### The problem
Retype every entry in its entirety, without alteration.

### Data for this exercise
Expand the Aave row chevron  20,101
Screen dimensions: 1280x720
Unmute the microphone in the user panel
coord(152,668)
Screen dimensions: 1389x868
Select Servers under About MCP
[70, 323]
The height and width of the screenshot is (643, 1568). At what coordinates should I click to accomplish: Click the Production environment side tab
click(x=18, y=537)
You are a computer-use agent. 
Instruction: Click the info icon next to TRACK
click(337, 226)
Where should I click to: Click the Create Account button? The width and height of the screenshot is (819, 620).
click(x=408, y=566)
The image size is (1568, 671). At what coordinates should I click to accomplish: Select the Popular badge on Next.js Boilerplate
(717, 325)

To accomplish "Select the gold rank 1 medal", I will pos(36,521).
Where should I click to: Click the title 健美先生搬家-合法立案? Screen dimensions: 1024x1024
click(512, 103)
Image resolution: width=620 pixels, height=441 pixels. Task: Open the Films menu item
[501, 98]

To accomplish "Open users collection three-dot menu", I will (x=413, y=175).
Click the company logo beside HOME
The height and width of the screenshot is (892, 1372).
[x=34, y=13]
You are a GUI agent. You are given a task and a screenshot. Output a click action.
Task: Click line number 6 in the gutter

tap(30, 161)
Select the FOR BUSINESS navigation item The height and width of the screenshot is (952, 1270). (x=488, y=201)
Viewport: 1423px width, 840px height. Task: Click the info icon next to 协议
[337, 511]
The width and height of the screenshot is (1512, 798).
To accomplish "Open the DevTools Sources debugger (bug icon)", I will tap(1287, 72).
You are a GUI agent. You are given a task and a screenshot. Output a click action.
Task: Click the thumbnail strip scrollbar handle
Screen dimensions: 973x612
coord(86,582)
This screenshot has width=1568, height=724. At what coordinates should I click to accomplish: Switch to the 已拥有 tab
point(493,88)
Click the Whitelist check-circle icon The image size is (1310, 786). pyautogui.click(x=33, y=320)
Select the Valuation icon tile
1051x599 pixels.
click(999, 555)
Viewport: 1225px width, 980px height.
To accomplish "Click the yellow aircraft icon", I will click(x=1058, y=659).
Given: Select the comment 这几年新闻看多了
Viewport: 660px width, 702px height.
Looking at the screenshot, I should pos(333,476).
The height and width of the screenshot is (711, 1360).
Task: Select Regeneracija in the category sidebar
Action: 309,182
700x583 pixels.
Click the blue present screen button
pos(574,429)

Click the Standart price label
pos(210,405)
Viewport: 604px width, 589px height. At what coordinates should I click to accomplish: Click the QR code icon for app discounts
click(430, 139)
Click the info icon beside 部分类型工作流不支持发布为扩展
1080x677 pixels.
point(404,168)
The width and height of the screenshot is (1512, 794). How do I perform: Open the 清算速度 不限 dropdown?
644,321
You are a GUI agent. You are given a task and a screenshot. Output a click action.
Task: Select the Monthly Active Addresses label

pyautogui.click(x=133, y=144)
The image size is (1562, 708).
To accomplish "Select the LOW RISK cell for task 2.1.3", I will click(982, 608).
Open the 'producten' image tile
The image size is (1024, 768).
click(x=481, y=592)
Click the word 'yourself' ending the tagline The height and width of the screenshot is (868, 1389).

### Result for this task
Expand the Aave row chevron  20,101
Screen dimensions: 1280x720
Unmute the microphone in the user panel
coord(152,668)
Screen dimensions: 1389x868
Select Servers under About MCP
[70, 323]
The height and width of the screenshot is (643, 1568). At what coordinates should I click to accomplish: Click the Production environment side tab
click(x=18, y=537)
You are a computer-use agent. 
Instruction: Click the info icon next to TRACK
click(337, 226)
Where should I click to: Click the Create Account button? The width and height of the screenshot is (819, 620).
click(x=408, y=566)
The image size is (1568, 671). At what coordinates should I click to accomplish: Select the Popular badge on Next.js Boilerplate
(717, 325)

To accomplish "Select the gold rank 1 medal", I will pos(36,521).
Where should I click to: Click the title 健美先生搬家-合法立案? Screen dimensions: 1024x1024
click(512, 103)
Image resolution: width=620 pixels, height=441 pixels. Task: Open the Films menu item
[501, 98]

To accomplish "Open users collection three-dot menu", I will (x=413, y=175).
Click the company logo beside HOME
The height and width of the screenshot is (892, 1372).
[x=34, y=13]
You are a GUI agent. You are given a task and a screenshot. Output a click action.
Task: Click line number 6 in the gutter

tap(30, 161)
Select the FOR BUSINESS navigation item The height and width of the screenshot is (952, 1270). (x=488, y=201)
Viewport: 1423px width, 840px height. Task: Click the info icon next to 协议
[337, 511]
The width and height of the screenshot is (1512, 798).
To accomplish "Open the DevTools Sources debugger (bug icon)", I will tap(1287, 72).
You are a GUI agent. You are given a task and a screenshot. Output a click action.
Task: Click the thumbnail strip scrollbar handle
Screen dimensions: 973x612
coord(86,582)
This screenshot has width=1568, height=724. At what coordinates should I click to accomplish: Switch to the 已拥有 tab
point(493,88)
Click the Whitelist check-circle icon The image size is (1310, 786). pyautogui.click(x=33, y=320)
Select the Valuation icon tile
1051x599 pixels.
click(999, 555)
Viewport: 1225px width, 980px height.
To accomplish "Click the yellow aircraft icon", I will click(x=1058, y=659).
Given: Select the comment 这几年新闻看多了
Viewport: 660px width, 702px height.
Looking at the screenshot, I should pos(333,476).
The height and width of the screenshot is (711, 1360).
Task: Select Regeneracija in the category sidebar
Action: 309,182
700x583 pixels.
Click the blue present screen button
pos(574,429)

Click the Standart price label
pos(210,405)
Viewport: 604px width, 589px height. At what coordinates should I click to accomplish: Click the QR code icon for app discounts
click(430, 139)
Click the info icon beside 部分类型工作流不支持发布为扩展
1080x677 pixels.
point(404,168)
The width and height of the screenshot is (1512, 794). How do I perform: Open the 清算速度 不限 dropdown?
644,321
You are a GUI agent. You are given a task and a screenshot. Output a click action.
Task: Select the Monthly Active Addresses label

pyautogui.click(x=133, y=144)
The image size is (1562, 708).
To accomplish "Select the LOW RISK cell for task 2.1.3", I will click(982, 608).
Open the 'producten' image tile
The image size is (1024, 768).
click(x=481, y=592)
Click the word 'yourself' ending the tagline The height and width of the screenshot is (868, 1389).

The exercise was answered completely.